**Exercise**
Below are entries with pictures in them. Output exactly the lines starting at the line with "Viewport: 755px width, 356px height." and ending at the line with "The image size is (710, 473).", both included, but not the pictures.

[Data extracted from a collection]
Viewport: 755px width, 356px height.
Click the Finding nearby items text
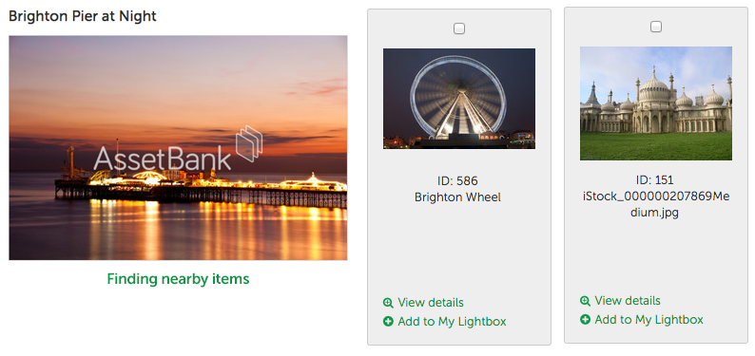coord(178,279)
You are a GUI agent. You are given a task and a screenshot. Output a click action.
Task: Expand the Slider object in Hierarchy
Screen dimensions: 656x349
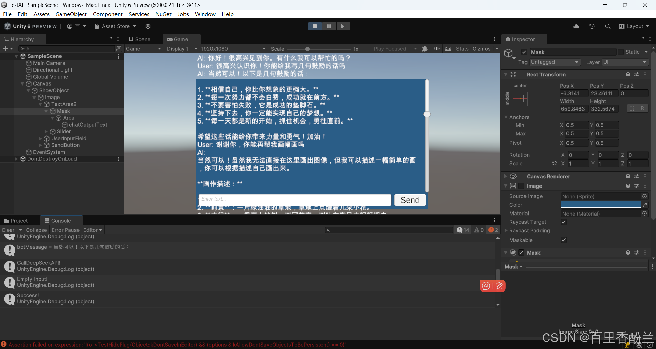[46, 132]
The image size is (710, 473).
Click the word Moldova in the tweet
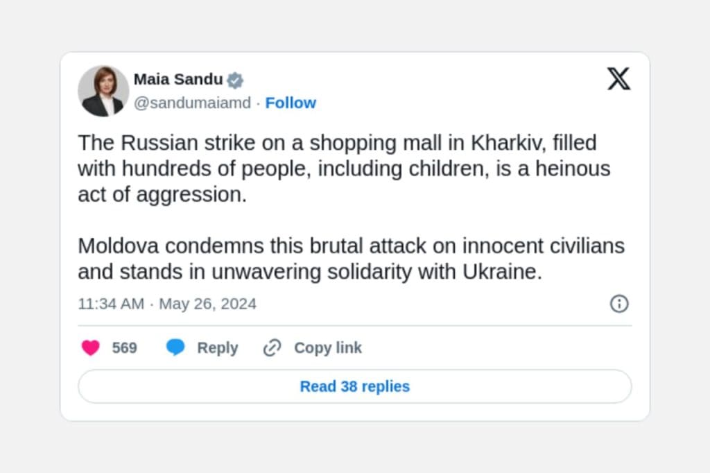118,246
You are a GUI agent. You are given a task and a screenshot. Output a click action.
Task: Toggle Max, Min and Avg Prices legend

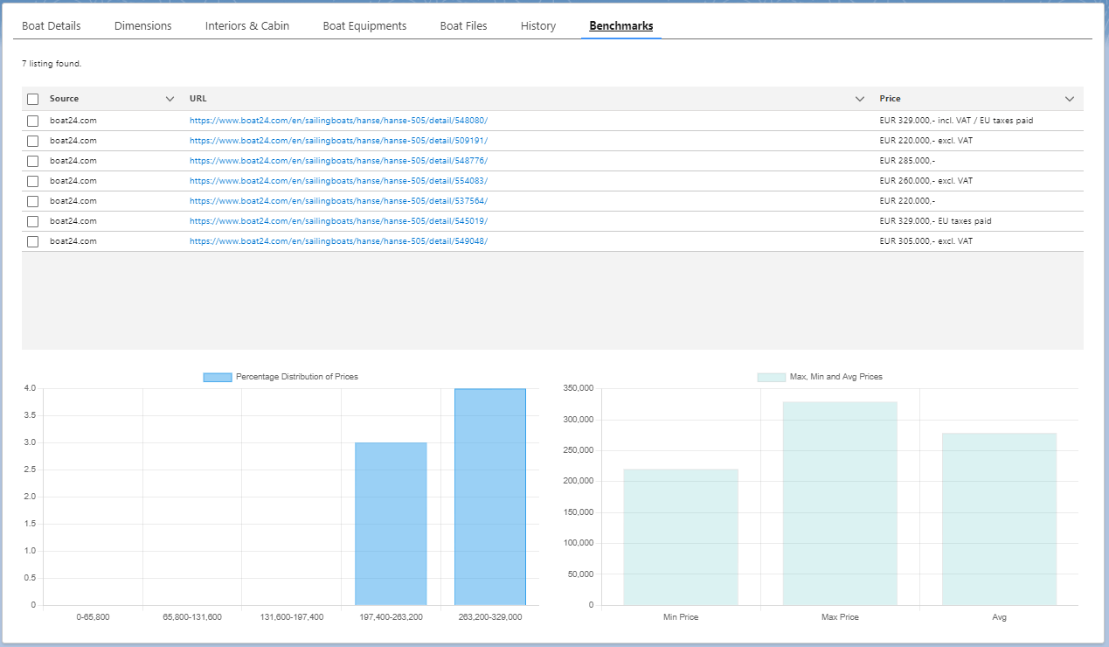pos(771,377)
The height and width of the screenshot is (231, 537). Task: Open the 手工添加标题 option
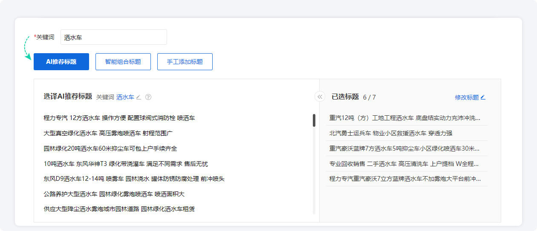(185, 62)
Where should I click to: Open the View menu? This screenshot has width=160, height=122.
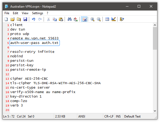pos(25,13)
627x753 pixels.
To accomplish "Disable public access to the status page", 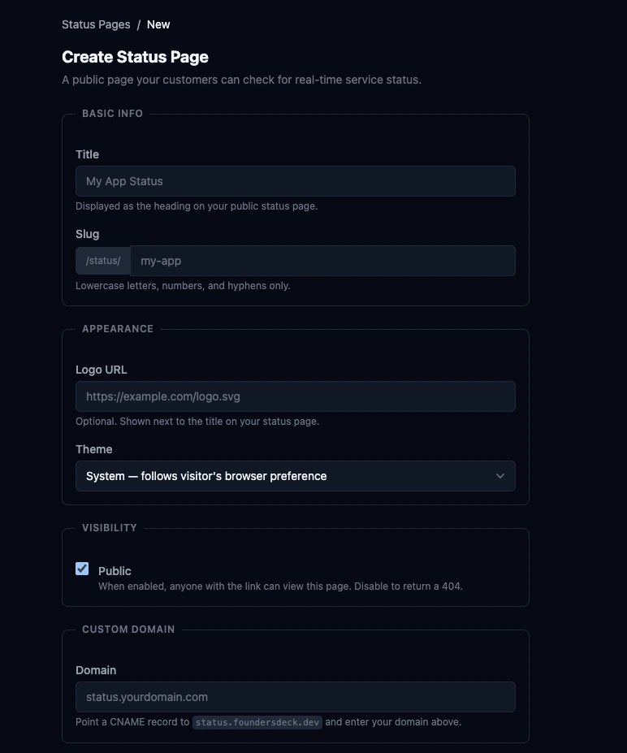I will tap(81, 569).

...

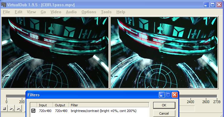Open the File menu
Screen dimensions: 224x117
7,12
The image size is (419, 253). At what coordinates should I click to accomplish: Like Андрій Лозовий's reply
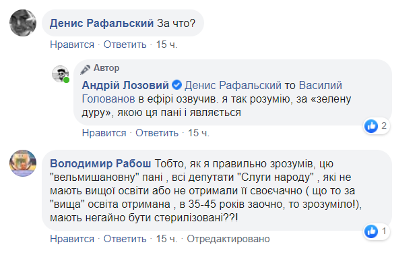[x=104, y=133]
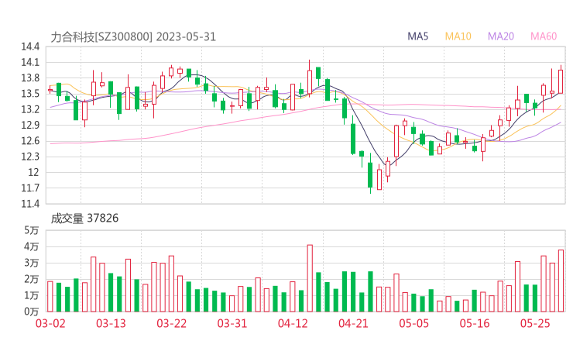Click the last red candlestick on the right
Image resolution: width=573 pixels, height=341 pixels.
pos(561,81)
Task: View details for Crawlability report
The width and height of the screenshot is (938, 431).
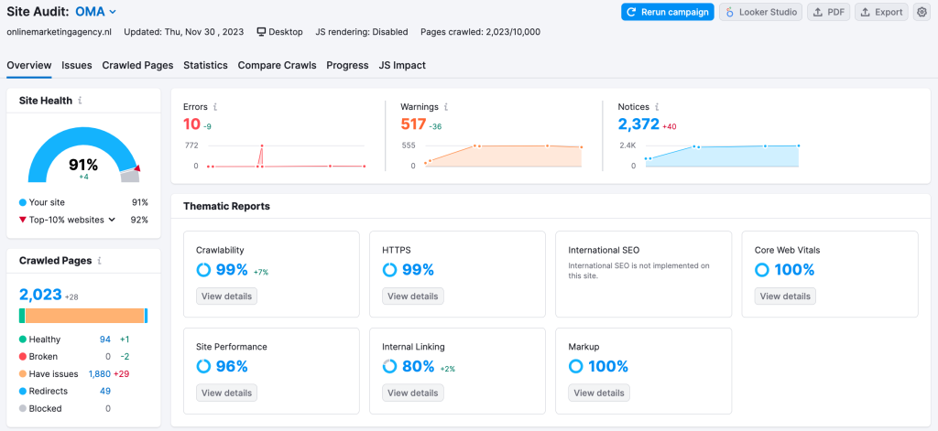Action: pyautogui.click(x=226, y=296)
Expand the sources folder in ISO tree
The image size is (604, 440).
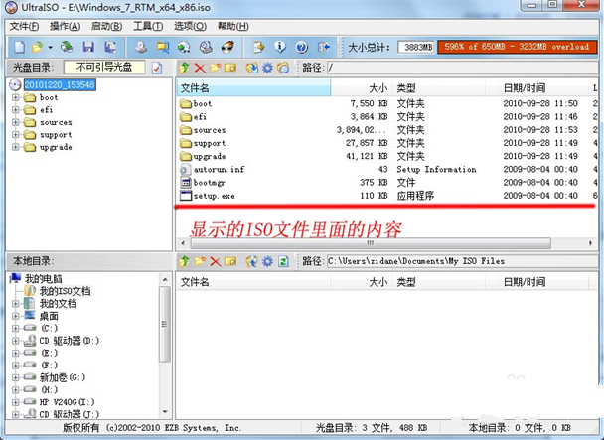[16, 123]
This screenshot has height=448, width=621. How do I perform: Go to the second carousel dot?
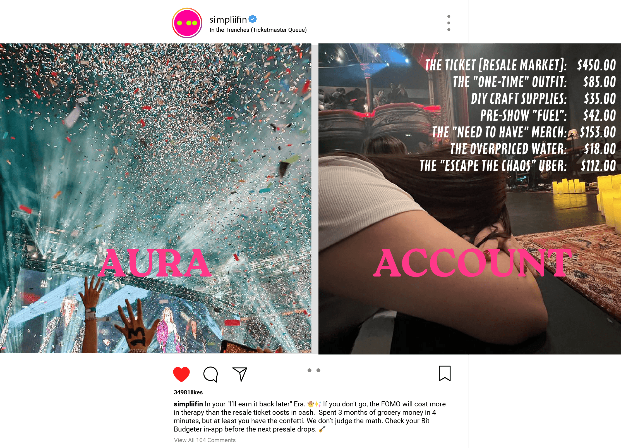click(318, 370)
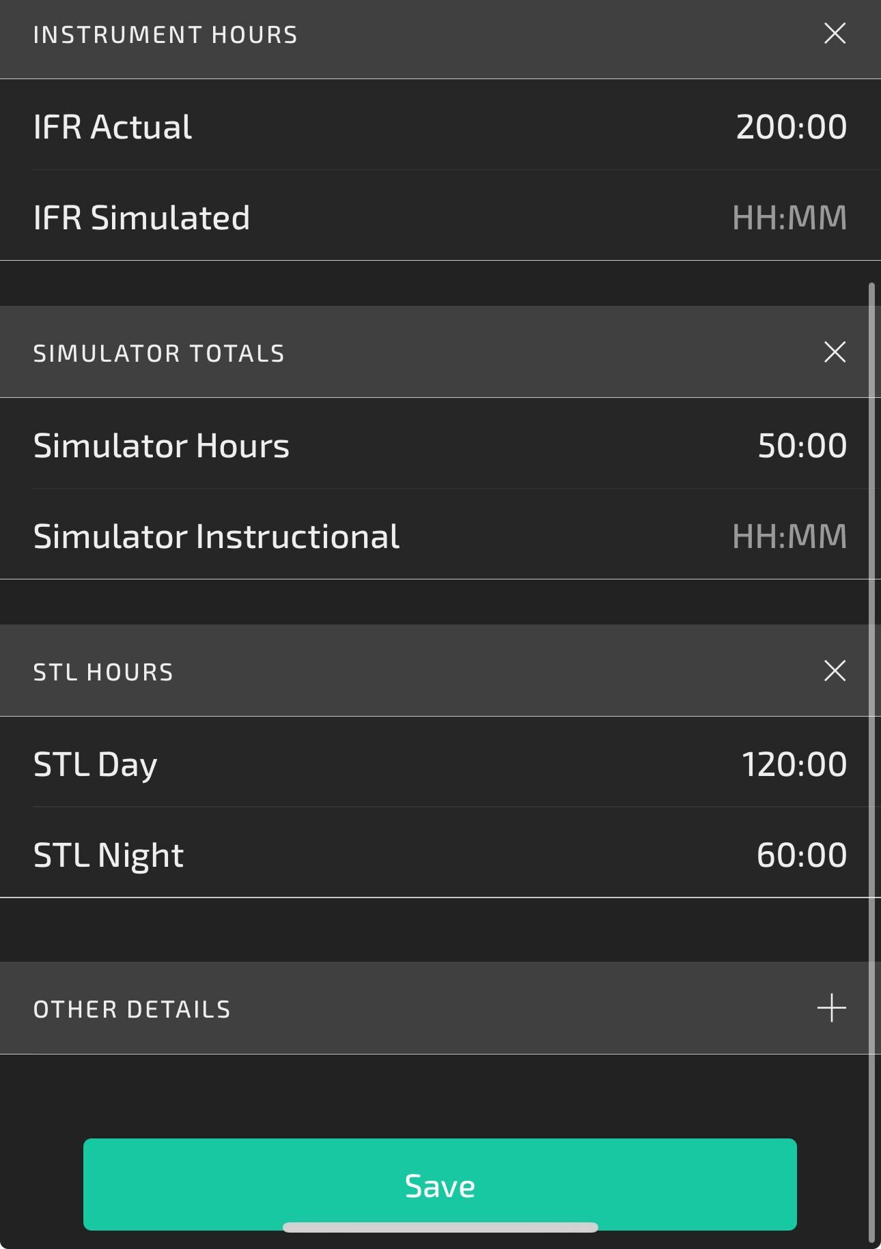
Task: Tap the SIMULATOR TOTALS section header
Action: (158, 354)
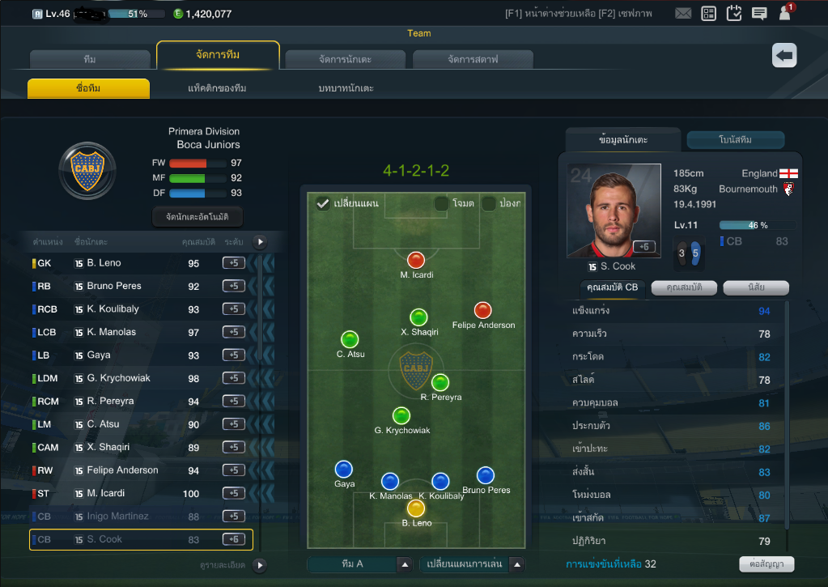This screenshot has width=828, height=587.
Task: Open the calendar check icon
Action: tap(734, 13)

**Written solution**
Viewport: 755px width, 356px height.
Click the Finding nearby items text
coord(178,279)
You are a GUI agent. You are given a task and a screenshot. Output a click action.
Task: Expand the Slider object in Hierarchy
Screen dimensions: 656x349
[46, 132]
The image size is (710, 473).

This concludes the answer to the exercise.